Fall renovation is in order where it is practical to renew and rejuvenate turf that has been abused but is still in reasonably good shape. Since roots grow best in Fall and early Spring, loosened soil and fertilizer are most needed at these times to encourage turf growth. Overseed the thinnest areas for best results.
The best practice, of course, calls for a continuous management program to prevent deterioration, thus reducing the need for renovation. Such a program would include: elimination of compaction; application of fertilizer and moisture as the grass plants require it; and good weed control practices.
Thatch in turf is the accumulation of old leaves, clippings, stems, roots and other organic material which has failed to decay. Thatch sheds water rather than letting it percolate into the grass root zone. It may harbor fungus and other diseases, as well as insect pests, and may make fertilizer applications ineffective.
One of the answers to the thatch problem is a vigorous raking. This is difficult to do by hand. A much easier way is to use a powered vertical mower which is self-propelled and equipped with hardened steel blades. It cuts out the thatch and thins matted growth. If desired, you can set the blades low enough to touch the soil; the scarifying action is an ideal pre-seeding treatment for bare or thin areas that need over-seeding.

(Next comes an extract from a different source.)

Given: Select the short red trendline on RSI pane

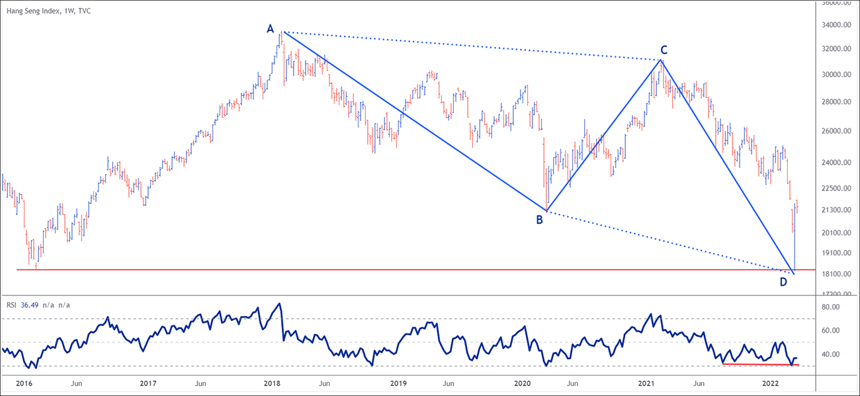Looking at the screenshot, I should point(761,364).
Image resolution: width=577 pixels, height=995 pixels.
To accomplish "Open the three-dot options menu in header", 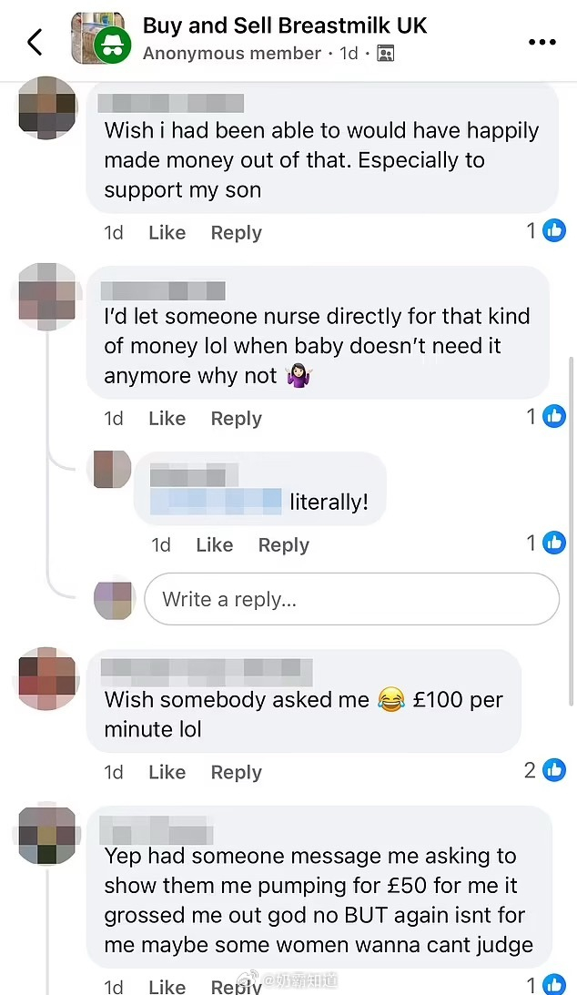I will coord(542,42).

Unlike diseases, which must be prevented, insects are usually controlled after they appear. It is important that you recognize them quickly before they do too much damage.
A common insect that you should watch for is the white grub. Grubs live in the soil under the grass. If you suspect their presence in your lawn, remove a block of sod and count the grubs. If you have as many as five per square foot, treat your lawn with a good soil insecticide.
The sod web worm is a lively brown worm about 3/4 of an inch long that feeds on grass and causes grass to turn brown. This pest may be controlled by using the same soil insecticide. If in doubt, consult your local landscaper or garden center.